● **EXERCISE**:
Pull out each line of the material that contains the word "Africa" and copy it in full.

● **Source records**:
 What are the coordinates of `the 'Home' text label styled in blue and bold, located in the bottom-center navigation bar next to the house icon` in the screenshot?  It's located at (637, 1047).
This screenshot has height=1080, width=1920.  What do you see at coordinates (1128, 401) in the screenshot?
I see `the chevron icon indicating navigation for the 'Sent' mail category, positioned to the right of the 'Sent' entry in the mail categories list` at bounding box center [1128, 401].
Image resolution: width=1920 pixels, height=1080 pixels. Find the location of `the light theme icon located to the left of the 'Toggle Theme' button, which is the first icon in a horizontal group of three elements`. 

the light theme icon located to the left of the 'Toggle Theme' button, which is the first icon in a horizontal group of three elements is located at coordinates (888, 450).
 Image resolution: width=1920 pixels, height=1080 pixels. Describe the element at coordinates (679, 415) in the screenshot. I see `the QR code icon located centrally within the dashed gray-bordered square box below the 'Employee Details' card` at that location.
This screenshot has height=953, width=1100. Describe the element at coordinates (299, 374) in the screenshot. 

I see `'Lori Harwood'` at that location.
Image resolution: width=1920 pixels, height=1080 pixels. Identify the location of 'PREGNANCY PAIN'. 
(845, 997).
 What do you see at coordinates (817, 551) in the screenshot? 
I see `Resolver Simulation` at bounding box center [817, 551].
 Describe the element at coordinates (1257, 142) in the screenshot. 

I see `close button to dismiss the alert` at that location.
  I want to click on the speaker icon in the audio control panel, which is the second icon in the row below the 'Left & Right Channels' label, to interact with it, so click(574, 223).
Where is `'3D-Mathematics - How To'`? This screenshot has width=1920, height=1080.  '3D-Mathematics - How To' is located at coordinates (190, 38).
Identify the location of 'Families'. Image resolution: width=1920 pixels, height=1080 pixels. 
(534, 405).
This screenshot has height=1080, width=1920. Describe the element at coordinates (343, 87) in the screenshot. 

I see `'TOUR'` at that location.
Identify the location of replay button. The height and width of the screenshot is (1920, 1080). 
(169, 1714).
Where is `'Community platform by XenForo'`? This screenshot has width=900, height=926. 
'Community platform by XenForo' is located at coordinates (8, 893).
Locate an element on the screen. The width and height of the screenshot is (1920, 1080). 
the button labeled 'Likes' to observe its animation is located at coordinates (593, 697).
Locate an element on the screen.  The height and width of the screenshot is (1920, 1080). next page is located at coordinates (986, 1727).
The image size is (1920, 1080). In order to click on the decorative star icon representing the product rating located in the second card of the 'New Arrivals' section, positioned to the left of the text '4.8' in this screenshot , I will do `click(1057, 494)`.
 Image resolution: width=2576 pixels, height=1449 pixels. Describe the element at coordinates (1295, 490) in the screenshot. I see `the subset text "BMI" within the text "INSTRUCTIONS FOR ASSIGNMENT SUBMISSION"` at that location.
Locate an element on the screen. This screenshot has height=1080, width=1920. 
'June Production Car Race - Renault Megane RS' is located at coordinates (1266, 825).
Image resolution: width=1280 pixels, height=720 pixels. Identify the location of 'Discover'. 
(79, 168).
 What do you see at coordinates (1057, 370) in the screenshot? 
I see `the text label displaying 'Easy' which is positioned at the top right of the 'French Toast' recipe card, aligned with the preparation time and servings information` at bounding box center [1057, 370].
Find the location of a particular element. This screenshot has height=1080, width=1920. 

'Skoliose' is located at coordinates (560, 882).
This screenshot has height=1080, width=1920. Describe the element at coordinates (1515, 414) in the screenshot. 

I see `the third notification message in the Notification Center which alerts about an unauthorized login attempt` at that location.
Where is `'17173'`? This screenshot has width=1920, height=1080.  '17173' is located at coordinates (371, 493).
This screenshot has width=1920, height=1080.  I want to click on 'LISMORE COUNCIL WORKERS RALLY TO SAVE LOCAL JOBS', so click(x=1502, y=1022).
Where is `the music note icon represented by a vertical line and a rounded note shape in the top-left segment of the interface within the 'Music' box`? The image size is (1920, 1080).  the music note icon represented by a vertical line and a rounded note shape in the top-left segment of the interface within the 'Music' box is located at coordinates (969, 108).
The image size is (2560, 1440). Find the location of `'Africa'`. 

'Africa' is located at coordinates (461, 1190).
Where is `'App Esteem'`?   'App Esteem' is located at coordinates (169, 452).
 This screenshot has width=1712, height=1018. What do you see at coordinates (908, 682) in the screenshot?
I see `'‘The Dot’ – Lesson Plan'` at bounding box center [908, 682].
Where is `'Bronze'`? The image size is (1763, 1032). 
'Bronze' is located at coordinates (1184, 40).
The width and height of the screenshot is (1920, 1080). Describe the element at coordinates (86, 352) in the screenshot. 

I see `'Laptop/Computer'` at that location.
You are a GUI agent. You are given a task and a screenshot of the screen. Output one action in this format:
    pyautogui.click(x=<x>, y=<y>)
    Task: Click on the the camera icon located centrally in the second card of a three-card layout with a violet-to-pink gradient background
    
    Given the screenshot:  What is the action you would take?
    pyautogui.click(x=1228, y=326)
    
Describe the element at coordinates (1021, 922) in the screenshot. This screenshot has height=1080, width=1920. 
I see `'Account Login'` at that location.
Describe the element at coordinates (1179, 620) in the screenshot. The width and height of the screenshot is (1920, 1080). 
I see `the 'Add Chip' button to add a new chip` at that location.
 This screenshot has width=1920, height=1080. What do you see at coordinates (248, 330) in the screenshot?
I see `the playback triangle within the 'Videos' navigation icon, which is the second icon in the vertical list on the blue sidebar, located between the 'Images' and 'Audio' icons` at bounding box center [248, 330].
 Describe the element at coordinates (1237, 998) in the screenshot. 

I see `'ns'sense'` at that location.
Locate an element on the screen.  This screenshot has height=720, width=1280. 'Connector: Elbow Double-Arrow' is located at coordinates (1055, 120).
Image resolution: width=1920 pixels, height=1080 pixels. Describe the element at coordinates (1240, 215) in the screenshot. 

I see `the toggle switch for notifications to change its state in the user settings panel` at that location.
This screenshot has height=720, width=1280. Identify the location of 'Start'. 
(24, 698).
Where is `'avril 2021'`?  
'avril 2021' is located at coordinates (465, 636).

● **EXPECTED ANSWER**:
The image size is (2560, 1440). Find the location of `'Africa'`. 
'Africa' is located at coordinates (461, 1190).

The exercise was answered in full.